Censorship of Online Research Journals in China

Lead Research Organisation: University College London
Department Name: Information Studies

Abstract

This research is the first to investigate the involvement of academic publishers in Chinese censorship practices. Since 2017, academic publishers have restricted access to research outputs in China at the request of state regulators. Cambridge University Press (CUP) and Springer Nature have removed over 1,315 journal articles featuring keywords such as 'Tiananmen', 'Tibet', 'Xinjiang' and 'Hong Kong' from their online platforms. LexisNexis (owned by Elsevier's parent company, RELX) and Taylor & Francis have removed a legal information database and 83 academic journals from sales packages sold to Chinese universities.

Due to constraints on library budgets and Open Access mandates, journal publishers are increasingly reliant on revenue growth in emerging markets outside the US and Europe. At the same time, the parameters of academic discourse in countries such as China have narrowed, particularly in relation to civil unrest in Hong Kong, the persecution of the Uighur ethnic group in Xinjiang, and the origins of the novel coronavirus, COVID-19, in Wuhan. These events raise urgent questions about the conditions of access to the Chinese market for scholarly research. To what extent have these censorship efforts affected the availability of resources in China? Are they encouraging scholars to self-censor? How should academic publishers respond to future demands to restrict access to politically sensitive content? Are they capable of resisting these demands? And is it in their interests to do so?

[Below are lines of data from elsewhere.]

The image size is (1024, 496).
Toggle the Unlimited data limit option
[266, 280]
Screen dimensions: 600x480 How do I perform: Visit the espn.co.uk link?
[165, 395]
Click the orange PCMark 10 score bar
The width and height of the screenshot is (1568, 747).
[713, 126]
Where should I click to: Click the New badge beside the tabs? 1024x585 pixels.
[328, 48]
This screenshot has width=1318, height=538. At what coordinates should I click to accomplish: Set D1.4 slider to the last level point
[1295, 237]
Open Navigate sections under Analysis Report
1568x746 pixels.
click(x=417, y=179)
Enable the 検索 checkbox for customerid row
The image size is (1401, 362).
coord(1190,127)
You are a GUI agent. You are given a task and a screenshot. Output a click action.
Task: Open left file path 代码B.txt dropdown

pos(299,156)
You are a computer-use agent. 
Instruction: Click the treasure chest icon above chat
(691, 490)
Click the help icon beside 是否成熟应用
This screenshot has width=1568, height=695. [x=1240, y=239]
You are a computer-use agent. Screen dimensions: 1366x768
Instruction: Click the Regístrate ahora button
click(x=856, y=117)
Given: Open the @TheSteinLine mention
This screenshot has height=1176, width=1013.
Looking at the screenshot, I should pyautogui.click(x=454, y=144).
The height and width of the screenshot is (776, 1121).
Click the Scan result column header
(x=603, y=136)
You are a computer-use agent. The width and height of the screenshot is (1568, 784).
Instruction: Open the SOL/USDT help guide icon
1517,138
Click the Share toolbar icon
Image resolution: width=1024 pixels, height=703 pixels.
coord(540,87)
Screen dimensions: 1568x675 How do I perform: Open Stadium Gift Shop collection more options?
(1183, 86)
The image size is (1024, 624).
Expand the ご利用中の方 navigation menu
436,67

This is the first research to draw on work in political theory to establish a theoretical model for the censorship of academic journals. Some commentators have questioned the applicability of 'censorship' to a commercial transaction between an academic content distributor (publisher) and purchasing agent (importer), neither of whom have altered the content of academic output - i.e. the written text of academic journals and books sold to Chinese universities. Nor do either agent have any influence over the legal framework in China, which prohibits the distribution of politically sensitive material. However, insofar as the scholarly record is an integrated body of intellectual work-itself a text, as well as a corpus-the actions of publishers to limit access to individual articles within collections of content is editorial in nature. Such interventions may be justified in terms of inaccuracy or research ethics concerns, or due to external pressures to obscure research outcomes that undermine powerful individuals and institutions. Any effort to distinguish one form of intervention from the other must account for the motivations of agents to edit the scholarly record. CUP and Springer Nature's actions plausibly constitute self-censorship due to their complicity with the CCP's content restrictions, which are motivated by a desire to avoid political accountability.

My primary research will model empirically the consequences of this form of censorship. I will conduct in-depth, semi-structured interviews with 20-30 academics that have had their research censored in China, and 20-30 publishing professionals with expertise in the Chinese market for research periodicals. I will then use text mining and sentiment analysis to explore quantitatively the view that article-level censorship encourages self-censorship. This will be the first quantitative study of academic self-censorship involving the corpus of affected Asia Studies literature. The primary output of this PhD will be a risk analysis report, modelling the impact of censorship complicity in terms of reputational harm, impediments to research communication, and the financial consequences of forms of resistance. The aim of this report will be to inform industry guidelines via the Committee on Publication Ethics and the International Publisher's Association, drawing on my professional contacts in academic publishing and further connections made during my research.